Franciszek Pieczka urodził się 18 stycznia 1928 roku we wsi Godów na Górnym Śląsku, miejscu, które na zawsze ukształtowało jego charakter i spojrzenie na świat. W dzieciństwie nierzadko zdarzało mu się pomagać ojcu, który prowadził gospodarstwo. Pieczka cenił wartość pracy fizycznej, a te doświadczenia pozostawiły w nim silne poczucie obowiązku oraz szacunku do ludzi ciężko pracujących. Warto wiedzieć, że zanim rozpoczął karierę aktorską, ukończył Technikum Mechaniczne w Katowicach i przez pewien czas pracował w hucie, co dodatkowo wzmocniło jego więź z robotniczą klasą Śląska.
Z czasem jednak, za namową nauczyciela, postanowił spróbować swoich sił w aktorstwie. Złożył papiery do Państwowej Wyższej Szkoły Teatralnej w Warszawie, gdzie został przyjęty, mimo że jego sposób mówienia zdradzał śląski akcent. To była decyzja, która skierowała jego życie na nową drogę, a wkrótce Pieczka miał się stać jedną z największych ikon polskiego kina. Przez lata swojej kariery pozostał jednak związany ze Śląskiem, co podkreślał w wielu wywiadach, mówiąc, że zawsze będzie „chłopakiem z Godowa”.
MISTRZ INTERPRETACJI I WCIELENIE SKROMNOŚCI.
Postać Franciszka Pieczki, którą autorka – Magda Jaros z pietyzmem i starannością kreśli na kartach tej opowieści, to mężczyzna o niebywałej skromności i prostocie. Jego wielka wrażliwość – być może nieoczywista dla człowieka, którego najbliżsi zapamiętali jako twardego Ślązaka – była jednak fundamentem jego artystycznego geniuszu. Jego role, od kultowego Gustlika w Czterech pancernych i psie po charakterystyczne postaci w filmach Wajdy, Konwickiego i Kawalerowicza, ukazują aktora potrafiącego wyrazić zarówno epicką siłę, jak i niezwykłą czułość.
Franciszek Pieczka nigdy nie uważał się za gwiazdę – wręcz przeciwnie, dystansował się od sławy, pozostając zawsze człowiekiem z ludu, wiernym swojemu etosowi. Cechowała go powściągliwość, a jego talent do wcielania się w różnorodne postaci wynikał w dużej mierze z empatii i umiejętności obserwacji. Był jednym z tych aktorów, którzy najpierw słuchają, a dopiero później przemawiają, co czyniło jego role tak przekonującymi i zapadającymi w pamięć.
ROLA W „CZTERECH PANCERNYCH I PSIE” – LEGENDARNE WCIELENIE GUSTLIKA
Dla wielu widzów Franciszek Pieczka na zawsze pozostanie Gustlikiem, bohaterem kultowego serialu „Czterej pancerni i pies”. Jednak sama biografia ukazuje, że dla Pieczki ta rola była tylko jednym z wielu etapów kariery – z czasem stała się wręcz pewnym „ciężarem”, z którym musiał żyć jako aktor wszechstronny. Ciekawostką jest, że Pieczka początkowo odrzucił propozycję zagrania Gustlika, uznając, że to rola zbyt prosta, niemal karykaturalna. Dopiero po namowach reżysera zgodził się i wkrótce uczynił z Gustlika postać pełnokrwistą, godną zapamiętania.
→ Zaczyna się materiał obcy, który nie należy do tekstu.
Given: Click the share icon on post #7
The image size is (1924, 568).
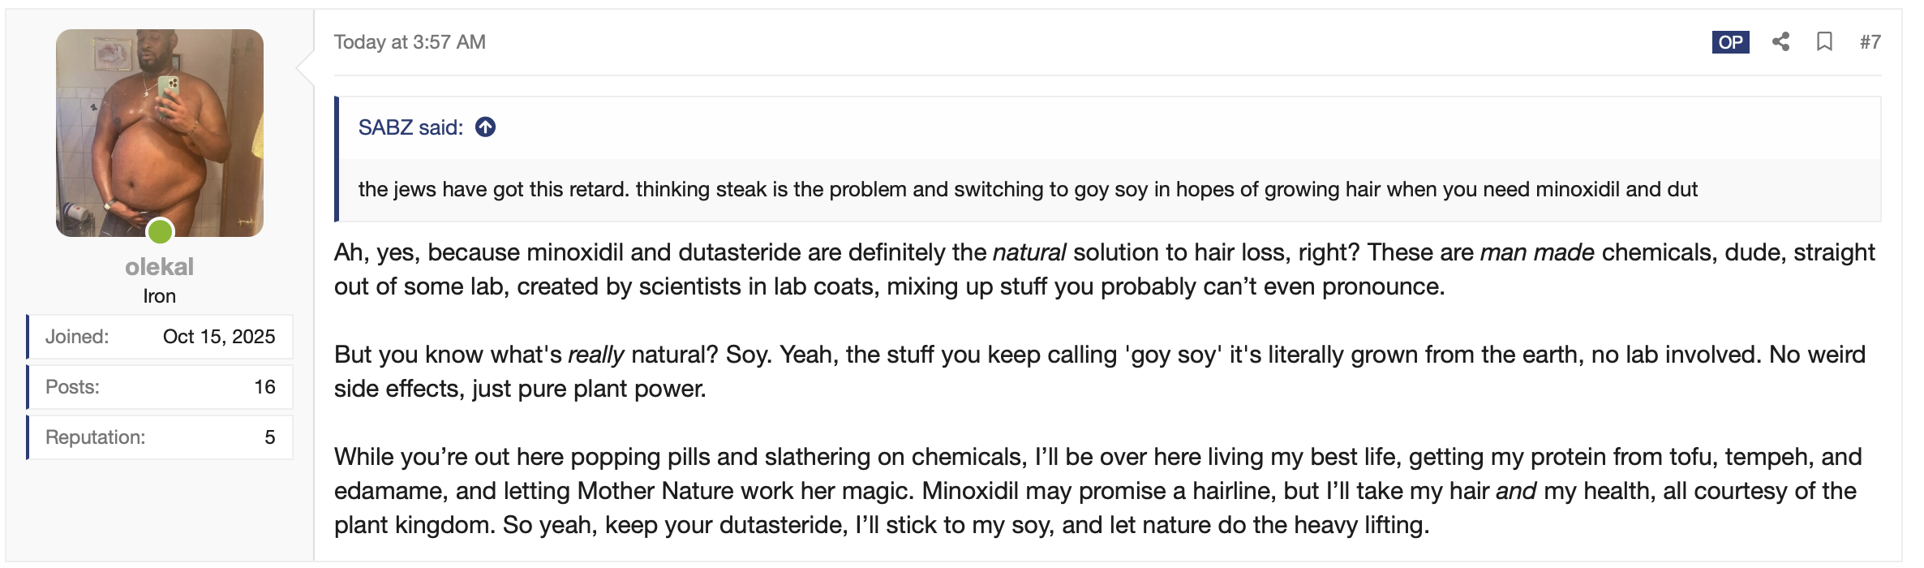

Rola Gustlika przyniosła mu ogromną popularność, ale także zmusiła do zmierzenia się z problemem „zaszufladkowania” w określonym typie bohatera. Mimo tego, Franciszek Pieczka był na tyle wszechstronnym aktorem, że z powodzeniem kontynuował karierę, zaskakując publiczność kolejnymi kreacjami.
DUCH ŚLĄSKA W POLSKIM KINIE
Książka pokazuje, że Franciszek Pieczka był nie tylko wybitnym aktorem, ale także ambasadorem Śląska, reprezentującym jego kulturę, język i tożsamość. Przez całą karierę, a nawet na emeryturze, nie odcinał się od swoich korzeni. Opowieść o Franciszku Pieczce to również opowieść o Śląsku, o ludziach prostych, pracowitych i pełnych godności. Artysta starał się przekazać ten „święty” etos swoim widzom i uczynił to z wielkim szacunkiem dla rodzimych tradycji.
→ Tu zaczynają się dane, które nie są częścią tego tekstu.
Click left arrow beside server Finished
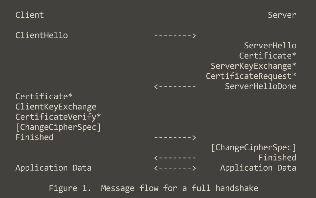This screenshot has height=198, width=316. tap(175, 158)
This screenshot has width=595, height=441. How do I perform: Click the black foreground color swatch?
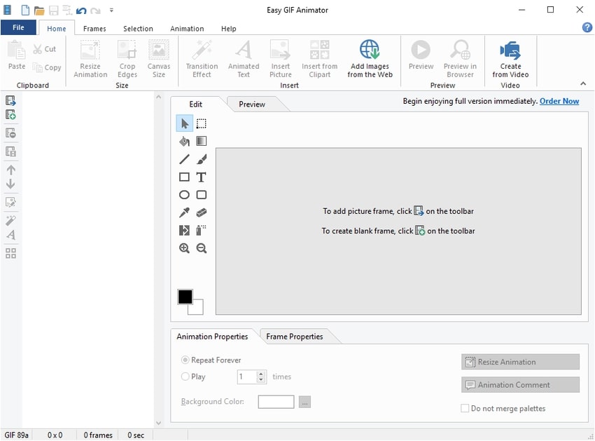(x=185, y=297)
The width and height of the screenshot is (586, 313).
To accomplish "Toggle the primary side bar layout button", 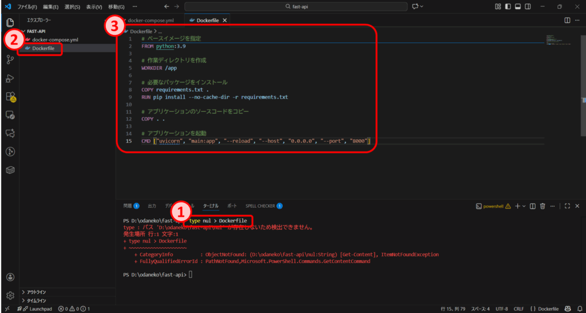I will (x=508, y=6).
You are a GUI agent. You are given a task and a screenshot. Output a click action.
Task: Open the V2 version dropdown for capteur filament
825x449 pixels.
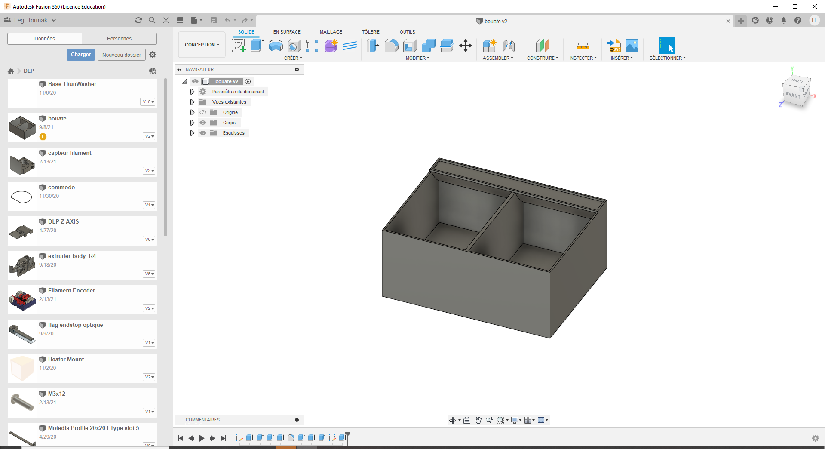click(149, 171)
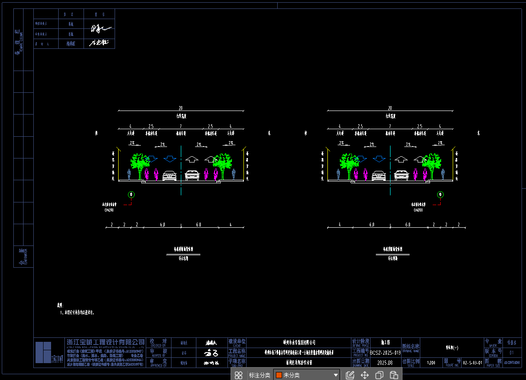Select the move four-arrow icon
Screen dimensions: 526x380
coord(364,375)
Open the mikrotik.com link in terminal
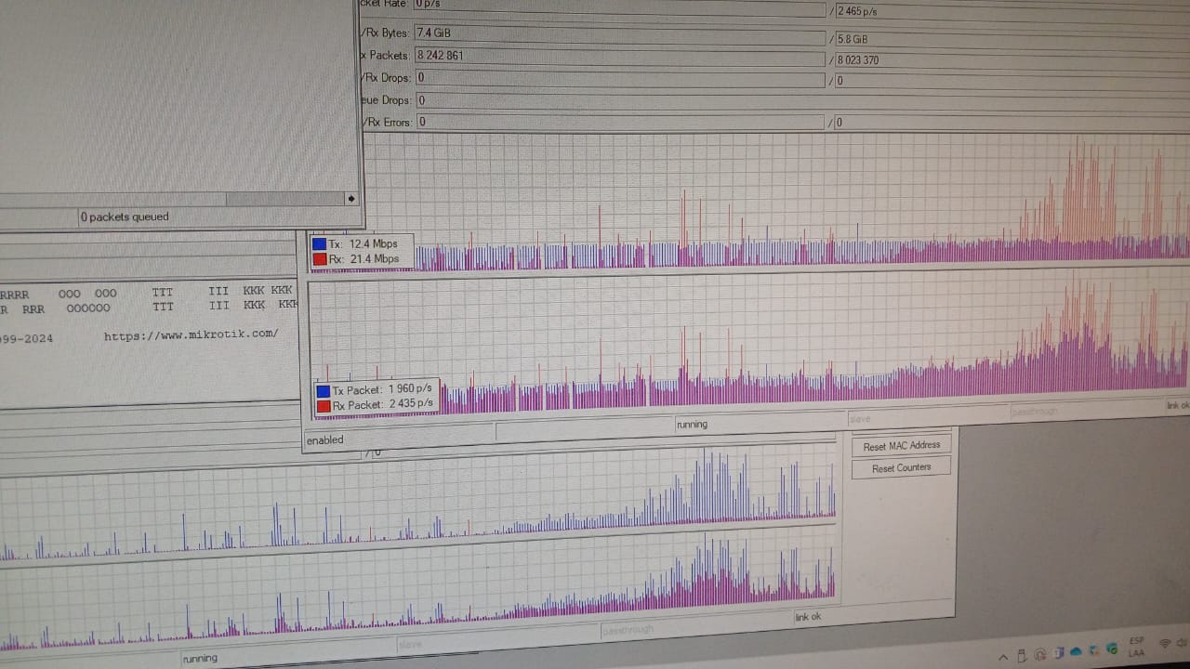 pyautogui.click(x=191, y=335)
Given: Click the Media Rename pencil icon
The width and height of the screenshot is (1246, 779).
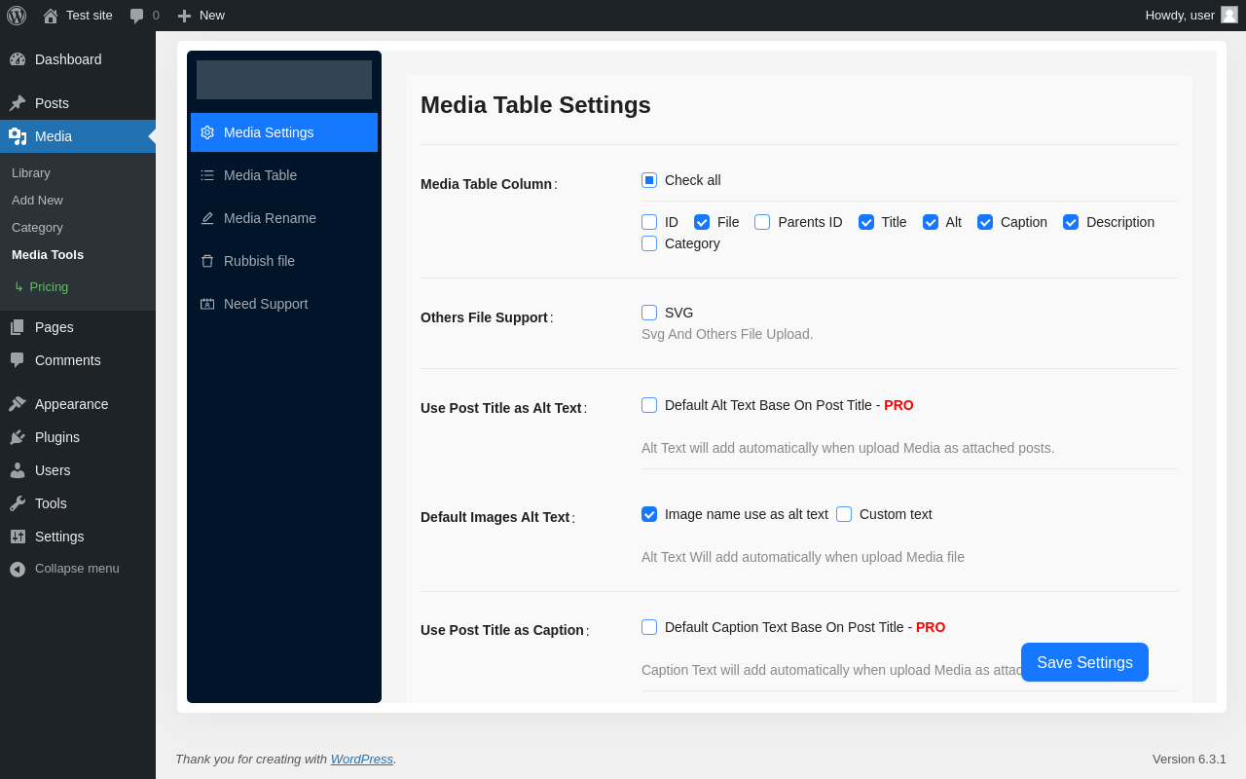Looking at the screenshot, I should pyautogui.click(x=207, y=218).
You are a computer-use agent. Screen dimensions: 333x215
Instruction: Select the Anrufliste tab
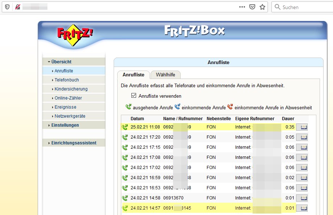133,75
W rozmowach często podkreślał, że wartość człowieka mierzy się jego oddaniem pracy, rodzinie i miejscu, z którego pochodzi. W biografii tej nie brakuje anegdot z życia prywatnego Pieczki, w których wyłania się obraz człowieka wiernego swojemu rodowodowi i religii katolickiej, traktującego aktorstwo nie jako sposób na sławę, lecz jako misję przekazywania widzom czegoś wartościowego. To jego śląskie pochodzenie uczyniło z niego aktora tak charakterystycznego, obdarzonego głęboką powagą i autentycznością.
Epilog – Testament skromności i wierności samemu sobie.
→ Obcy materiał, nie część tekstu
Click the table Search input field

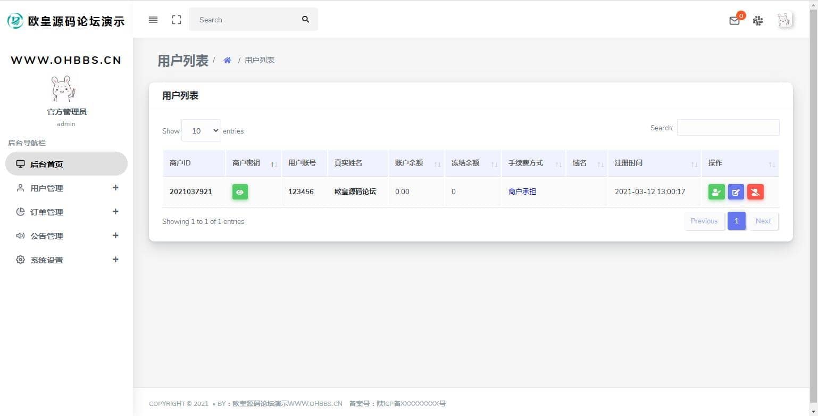(728, 128)
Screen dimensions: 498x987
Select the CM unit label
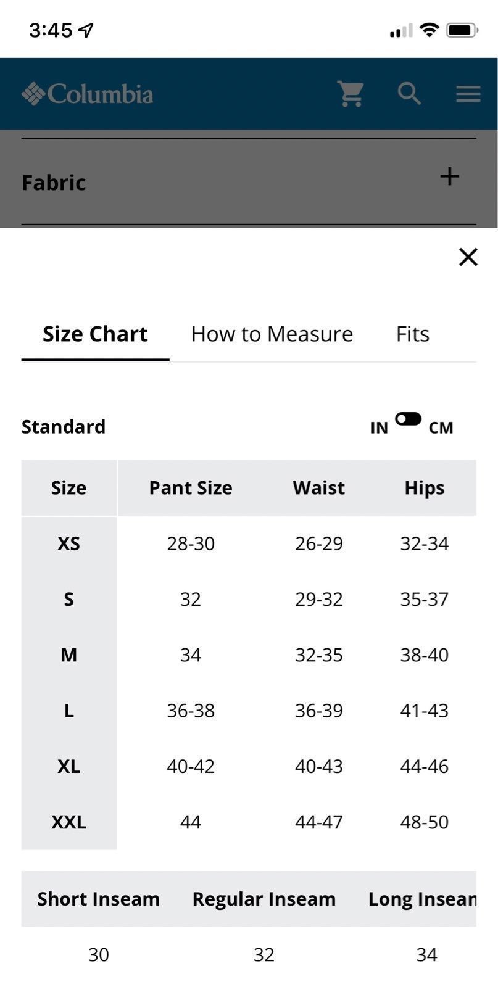[x=441, y=427]
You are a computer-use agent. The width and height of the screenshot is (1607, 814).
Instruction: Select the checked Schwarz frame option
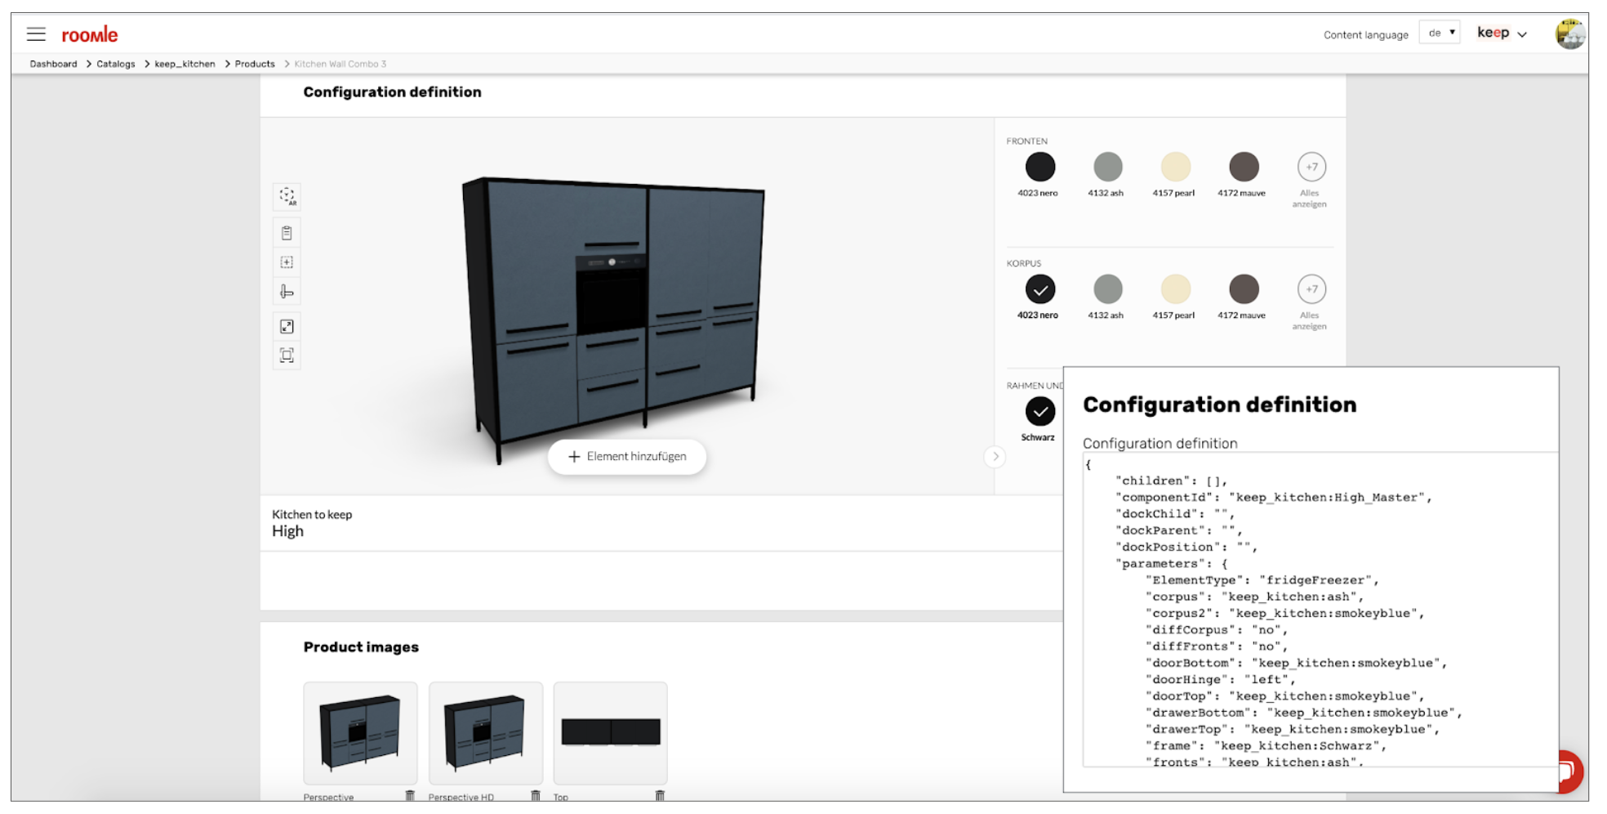point(1039,411)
Pod koniec tej biografii autorka oddaje głos samemu Franciszkowi Pieczce, pozwalając mu dzielić się refleksjami nad przemijaniem, życiem i sztuką. Ten starszy człowiek, pomimo sukcesów, które odniósł, wciąż pozostał wierny swoim prostym zasadom. Jego słowa brzmią jak testament skromności i wierności samemu sobie. W ostatnich latach życia Franciszek Pieczka udzielał się jeszcze w rolach teatralnych i filmowych, udowadniając, że prawdziwa pasja do aktorstwa nie zna ograniczeń wieku.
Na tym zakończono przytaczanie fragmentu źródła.